Art of the Remix

It’s 2022, but my internal clock doesn’t seem to know it yet. I’m not “vibing” with it. It might be because my household is in Covid quarantine, but it seems the world is moving at an accelerated, hyper-real pace and yet we are moving around, quite literally, very slowly.

The edits are moving along for “The Vesper Bell,” which should be out in the spring/summer. I did publish a new piece of short fiction recently, a story called “Palindrome.” When it came out I felt like I had to preemptively confess that the story was inspired by a dream my significant other had. A dream of a roving band of children setting things on fire. It’s odd that I felt a twinge of guilt about “stealing” the idea, even though whenever he tells me a dream, or an anecdote, that is particularly great I always say, “I’m using that,” or “I’m writing that down,” or simply, “Oooh, that’s MINE.” I’ve just always been a scavenger of parts and scraps, and never had many qualms about whether it was right or wrong. But maybe I’m beginning to feel ambiguity about the back-and-forth flow between personal relationships and making art. There is a continuity between art and life, all the time.

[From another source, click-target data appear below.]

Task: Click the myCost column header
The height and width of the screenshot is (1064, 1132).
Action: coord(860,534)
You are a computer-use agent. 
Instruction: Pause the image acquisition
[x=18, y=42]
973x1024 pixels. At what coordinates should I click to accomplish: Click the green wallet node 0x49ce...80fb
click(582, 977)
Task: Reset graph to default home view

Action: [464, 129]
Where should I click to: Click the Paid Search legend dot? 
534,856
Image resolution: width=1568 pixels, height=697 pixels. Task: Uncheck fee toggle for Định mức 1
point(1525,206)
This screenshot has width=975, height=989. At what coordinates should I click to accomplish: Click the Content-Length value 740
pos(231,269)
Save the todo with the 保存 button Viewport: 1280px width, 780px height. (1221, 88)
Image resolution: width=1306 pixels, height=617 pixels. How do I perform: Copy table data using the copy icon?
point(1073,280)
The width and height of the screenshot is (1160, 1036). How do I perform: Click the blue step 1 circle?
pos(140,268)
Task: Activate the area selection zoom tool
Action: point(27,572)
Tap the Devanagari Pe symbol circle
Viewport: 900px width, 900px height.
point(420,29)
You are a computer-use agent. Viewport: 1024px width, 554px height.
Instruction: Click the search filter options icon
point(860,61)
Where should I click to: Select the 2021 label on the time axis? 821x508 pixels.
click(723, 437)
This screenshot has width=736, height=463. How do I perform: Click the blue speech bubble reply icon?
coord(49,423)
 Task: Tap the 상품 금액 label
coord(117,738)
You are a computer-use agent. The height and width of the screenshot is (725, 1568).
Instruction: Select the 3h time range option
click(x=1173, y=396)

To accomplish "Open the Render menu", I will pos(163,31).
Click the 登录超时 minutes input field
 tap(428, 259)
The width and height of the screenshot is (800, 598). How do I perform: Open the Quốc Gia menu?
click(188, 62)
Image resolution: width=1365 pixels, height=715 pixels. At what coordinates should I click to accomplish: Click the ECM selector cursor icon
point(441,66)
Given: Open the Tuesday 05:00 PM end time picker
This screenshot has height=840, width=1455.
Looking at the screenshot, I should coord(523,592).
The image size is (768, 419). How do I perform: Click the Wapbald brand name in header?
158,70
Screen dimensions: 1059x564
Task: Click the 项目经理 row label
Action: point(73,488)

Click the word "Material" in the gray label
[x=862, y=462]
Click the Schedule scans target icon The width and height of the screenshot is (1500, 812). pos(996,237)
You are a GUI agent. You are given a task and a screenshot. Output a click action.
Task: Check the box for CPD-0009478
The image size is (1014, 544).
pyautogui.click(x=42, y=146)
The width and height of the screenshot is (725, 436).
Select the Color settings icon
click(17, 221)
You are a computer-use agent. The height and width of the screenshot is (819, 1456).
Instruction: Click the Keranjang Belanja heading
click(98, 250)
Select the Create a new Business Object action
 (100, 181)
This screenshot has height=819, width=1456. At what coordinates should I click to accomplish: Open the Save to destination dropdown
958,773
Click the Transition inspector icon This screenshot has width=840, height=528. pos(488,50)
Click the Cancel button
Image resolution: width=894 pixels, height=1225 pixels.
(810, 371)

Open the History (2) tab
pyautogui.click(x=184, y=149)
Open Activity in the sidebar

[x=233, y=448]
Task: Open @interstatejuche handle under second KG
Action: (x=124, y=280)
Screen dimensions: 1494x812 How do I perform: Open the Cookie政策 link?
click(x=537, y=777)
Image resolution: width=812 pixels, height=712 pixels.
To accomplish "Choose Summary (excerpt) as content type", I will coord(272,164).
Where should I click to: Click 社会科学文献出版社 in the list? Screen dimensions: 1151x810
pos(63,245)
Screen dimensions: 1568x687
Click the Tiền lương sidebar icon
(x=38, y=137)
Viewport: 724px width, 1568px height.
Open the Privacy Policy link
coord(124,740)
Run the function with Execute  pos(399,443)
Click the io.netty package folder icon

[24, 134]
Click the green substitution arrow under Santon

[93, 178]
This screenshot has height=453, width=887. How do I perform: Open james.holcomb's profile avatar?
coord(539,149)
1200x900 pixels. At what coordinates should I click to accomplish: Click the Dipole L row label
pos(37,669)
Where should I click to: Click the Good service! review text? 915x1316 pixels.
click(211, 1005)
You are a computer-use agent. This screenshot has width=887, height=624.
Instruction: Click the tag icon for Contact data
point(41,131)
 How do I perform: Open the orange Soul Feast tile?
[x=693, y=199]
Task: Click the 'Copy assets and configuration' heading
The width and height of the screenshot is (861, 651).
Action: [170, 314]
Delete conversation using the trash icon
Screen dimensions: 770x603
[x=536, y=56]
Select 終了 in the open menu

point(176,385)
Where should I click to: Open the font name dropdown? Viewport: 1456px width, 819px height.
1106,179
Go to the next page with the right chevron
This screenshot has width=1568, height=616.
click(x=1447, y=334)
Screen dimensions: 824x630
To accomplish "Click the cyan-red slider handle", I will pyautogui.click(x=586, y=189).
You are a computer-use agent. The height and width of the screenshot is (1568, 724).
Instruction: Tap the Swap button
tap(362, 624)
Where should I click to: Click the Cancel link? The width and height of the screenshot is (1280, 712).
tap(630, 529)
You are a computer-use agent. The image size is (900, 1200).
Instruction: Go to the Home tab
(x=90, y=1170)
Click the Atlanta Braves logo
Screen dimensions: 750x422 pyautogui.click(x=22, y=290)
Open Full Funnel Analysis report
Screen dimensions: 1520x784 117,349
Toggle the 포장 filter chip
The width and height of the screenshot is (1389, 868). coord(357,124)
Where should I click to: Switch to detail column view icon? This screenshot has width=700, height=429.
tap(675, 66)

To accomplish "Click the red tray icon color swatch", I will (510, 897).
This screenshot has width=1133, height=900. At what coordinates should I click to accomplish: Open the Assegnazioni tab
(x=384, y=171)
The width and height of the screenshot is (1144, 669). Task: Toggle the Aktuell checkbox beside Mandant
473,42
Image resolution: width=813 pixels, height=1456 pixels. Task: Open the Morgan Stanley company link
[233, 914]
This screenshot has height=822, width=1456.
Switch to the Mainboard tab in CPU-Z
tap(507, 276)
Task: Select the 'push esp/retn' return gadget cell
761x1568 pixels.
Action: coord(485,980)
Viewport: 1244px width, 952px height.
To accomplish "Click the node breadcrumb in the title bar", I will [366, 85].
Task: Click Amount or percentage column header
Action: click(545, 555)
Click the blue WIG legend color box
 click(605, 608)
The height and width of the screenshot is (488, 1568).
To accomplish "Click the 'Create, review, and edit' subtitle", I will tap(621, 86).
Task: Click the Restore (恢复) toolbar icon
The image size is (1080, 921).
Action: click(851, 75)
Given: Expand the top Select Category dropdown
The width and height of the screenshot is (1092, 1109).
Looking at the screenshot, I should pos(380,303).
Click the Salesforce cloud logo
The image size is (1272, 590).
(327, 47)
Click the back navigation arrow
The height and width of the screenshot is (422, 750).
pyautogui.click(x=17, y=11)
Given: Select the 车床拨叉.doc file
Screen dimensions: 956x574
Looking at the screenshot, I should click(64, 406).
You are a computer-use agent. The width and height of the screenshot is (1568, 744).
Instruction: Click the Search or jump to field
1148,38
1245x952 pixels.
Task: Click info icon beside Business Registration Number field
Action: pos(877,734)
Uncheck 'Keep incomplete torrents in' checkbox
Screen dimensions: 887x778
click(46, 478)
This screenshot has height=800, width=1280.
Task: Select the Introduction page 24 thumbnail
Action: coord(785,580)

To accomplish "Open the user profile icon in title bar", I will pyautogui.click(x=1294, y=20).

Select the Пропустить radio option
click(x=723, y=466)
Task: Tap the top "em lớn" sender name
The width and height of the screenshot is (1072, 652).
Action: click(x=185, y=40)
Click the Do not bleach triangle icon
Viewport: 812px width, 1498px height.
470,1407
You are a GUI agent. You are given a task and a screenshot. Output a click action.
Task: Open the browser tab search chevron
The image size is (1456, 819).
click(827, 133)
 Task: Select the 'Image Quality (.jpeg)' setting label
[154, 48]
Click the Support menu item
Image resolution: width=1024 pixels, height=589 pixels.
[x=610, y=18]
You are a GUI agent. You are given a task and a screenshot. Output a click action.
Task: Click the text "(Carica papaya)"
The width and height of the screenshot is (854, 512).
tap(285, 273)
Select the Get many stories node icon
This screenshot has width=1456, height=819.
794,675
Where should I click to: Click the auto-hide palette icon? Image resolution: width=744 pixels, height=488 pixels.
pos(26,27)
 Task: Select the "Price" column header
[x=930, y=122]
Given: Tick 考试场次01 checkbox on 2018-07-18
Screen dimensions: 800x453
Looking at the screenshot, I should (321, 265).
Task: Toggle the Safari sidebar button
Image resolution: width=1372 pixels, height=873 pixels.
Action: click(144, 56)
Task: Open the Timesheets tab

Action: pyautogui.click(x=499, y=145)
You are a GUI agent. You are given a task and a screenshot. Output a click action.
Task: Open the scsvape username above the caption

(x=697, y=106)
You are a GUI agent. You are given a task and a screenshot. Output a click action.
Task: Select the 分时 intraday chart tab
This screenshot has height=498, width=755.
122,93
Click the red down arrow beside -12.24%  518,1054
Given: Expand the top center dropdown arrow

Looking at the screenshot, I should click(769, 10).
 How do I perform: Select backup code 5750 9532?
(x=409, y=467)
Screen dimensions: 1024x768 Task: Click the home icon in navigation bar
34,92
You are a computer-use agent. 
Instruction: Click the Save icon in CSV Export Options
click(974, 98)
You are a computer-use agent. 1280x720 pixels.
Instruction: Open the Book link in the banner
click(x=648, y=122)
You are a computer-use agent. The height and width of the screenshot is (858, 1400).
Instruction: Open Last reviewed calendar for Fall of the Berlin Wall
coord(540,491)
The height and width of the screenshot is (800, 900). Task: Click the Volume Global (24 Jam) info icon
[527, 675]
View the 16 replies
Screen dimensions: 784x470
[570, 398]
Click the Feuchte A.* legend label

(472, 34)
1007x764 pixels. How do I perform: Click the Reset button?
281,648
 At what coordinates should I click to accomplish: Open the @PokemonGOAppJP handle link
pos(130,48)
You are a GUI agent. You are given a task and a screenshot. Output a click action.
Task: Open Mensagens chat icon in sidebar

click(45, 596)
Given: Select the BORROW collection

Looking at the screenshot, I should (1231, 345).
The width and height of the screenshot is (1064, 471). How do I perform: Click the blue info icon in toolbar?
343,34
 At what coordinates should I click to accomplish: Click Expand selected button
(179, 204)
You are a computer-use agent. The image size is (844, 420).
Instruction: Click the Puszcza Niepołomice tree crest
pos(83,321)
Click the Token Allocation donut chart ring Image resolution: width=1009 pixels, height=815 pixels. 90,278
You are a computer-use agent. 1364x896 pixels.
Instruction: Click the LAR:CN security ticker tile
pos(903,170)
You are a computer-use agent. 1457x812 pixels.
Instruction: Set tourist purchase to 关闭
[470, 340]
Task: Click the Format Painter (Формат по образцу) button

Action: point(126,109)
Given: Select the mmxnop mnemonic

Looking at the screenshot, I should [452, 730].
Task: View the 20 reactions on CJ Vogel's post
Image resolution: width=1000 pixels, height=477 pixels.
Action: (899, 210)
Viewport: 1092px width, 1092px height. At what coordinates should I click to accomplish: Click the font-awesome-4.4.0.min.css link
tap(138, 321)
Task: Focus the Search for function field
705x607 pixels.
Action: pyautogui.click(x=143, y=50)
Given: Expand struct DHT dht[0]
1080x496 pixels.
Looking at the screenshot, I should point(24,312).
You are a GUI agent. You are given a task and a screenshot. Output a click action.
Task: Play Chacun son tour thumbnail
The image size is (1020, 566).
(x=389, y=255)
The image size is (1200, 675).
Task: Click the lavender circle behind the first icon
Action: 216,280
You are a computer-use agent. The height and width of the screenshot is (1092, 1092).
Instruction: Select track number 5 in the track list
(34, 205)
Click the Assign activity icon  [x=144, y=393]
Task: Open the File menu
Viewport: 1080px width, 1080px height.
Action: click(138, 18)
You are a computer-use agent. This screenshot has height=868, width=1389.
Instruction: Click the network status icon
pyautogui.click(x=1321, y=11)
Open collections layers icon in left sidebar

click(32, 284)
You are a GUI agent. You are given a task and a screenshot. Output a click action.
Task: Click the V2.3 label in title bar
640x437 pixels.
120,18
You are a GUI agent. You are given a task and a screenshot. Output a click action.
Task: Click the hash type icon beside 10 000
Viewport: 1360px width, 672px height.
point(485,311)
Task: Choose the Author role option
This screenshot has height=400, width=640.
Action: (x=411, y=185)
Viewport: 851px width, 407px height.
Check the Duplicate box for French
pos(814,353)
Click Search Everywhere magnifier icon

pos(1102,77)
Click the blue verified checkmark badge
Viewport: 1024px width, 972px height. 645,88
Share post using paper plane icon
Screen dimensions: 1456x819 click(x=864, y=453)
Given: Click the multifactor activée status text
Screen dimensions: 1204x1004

A constant conversation.

The maxim has it that “art is theft.” William S. Burroughs made his cut-up poems by scissoring up pages of printed text and rearranging them. But his idea wasn’t even original, the Dadaists did it before him. Then later, Bowie and the Stones made cut-up songs. I guess the best a person can do is scavenge widely and broadly, but remix it. Do your own take. Put a lot of yourself into it, and it will end up resembling nothing you’ve seen before, if you’re doing it right.